After reading through its Uniform Reporting System (i.e. URS) reports for California, it’s amazing just how much data is available (e.g. 2019) and reported by the organization to the public! The report were quite helpful to understand the mental health system better than what I understood it myself through anecdote (which, I find, is commonly the case). What was I able to find?
Namely, a few things. First, SAMHSA lists major outcomes across what we have known, and is supported by the entire community, at large in mental health: housing, jail, employment, and homelessness. Not suicide though…which was perplexing. There’s a lot of demographics data and the perspective of the organization to treat. They deploy community utilization, along with hospitals, to support the design of a system that is focused on crisis management rather than a holistic phase-based approach towards positive outcomes. In my personal experience, this is accurate. I’ve tried to get back to the working world for years and received great support and care, though I’ve been frustrated with my job search efforts (and my inability to listen). The URS reports back it up with “supported employment” as something that’s tracked and only shows 100’s of individuals in the system getting this help compared to the 100,000’s in the system at any given point in California.
Further, in recent years (better charts soon!):
The most interesting point? The outcomes are bifurcating since 2015. Employment increased by 34.1%, homelessness increased by 51.34%, and individuals in jail decreased by 31.7%. Though, supported employment has largely flat-lined. I don’t know what’s happening. With that said, if you don’t know the cause of your illness and you’re largely on your own to find life (maybe sometimes succeeding), what do you do? I think you shouldn’t look a gift horse in the mouth.
Remember: the mental health system, based on the data and data reporting itself, suggests its focus is to prevent crises. Not to create and propel positive outcomes. I hope this changes; I’m a proponent of supported employment as I’ve tried it for myself. It would be great to have Internet Technology companies look in this area and find ways to cost-reduce and provide greater margins to spend towards forward-facing endeavors in the SSA and SAMHSA to help the entire system become lean.

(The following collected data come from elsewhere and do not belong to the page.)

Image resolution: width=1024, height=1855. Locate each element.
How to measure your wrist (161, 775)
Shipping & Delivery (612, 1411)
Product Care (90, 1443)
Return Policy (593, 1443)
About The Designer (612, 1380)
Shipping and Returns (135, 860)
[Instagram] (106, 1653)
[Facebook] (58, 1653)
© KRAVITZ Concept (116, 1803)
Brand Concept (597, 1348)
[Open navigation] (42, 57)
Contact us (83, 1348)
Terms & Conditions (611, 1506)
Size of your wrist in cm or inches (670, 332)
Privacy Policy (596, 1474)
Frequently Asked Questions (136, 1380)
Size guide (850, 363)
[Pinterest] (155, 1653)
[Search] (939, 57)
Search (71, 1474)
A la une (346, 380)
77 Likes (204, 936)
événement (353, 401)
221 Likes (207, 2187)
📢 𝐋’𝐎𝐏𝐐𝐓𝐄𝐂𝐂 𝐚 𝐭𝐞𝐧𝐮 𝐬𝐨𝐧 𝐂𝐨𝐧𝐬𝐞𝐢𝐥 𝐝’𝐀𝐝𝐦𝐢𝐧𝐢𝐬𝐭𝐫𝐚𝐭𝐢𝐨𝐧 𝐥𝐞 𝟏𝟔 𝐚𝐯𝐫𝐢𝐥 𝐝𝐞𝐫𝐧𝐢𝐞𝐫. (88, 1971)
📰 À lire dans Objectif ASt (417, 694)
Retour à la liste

Personally, if I knew I was on my own to find work a few years ago (I’m in year 5+), my goals/strategy would be different in years 1-2. Get healthy first to be productive to my family and friends. Find any way to listen to advice from family, friends, and care workers. Find any job and try to hold it down. Also, apply to Social Security Disability Insurance as quickly as possible. There’s no cohesive, supported help to propel that works consistently right now. The Californian system looks like its trying its best though.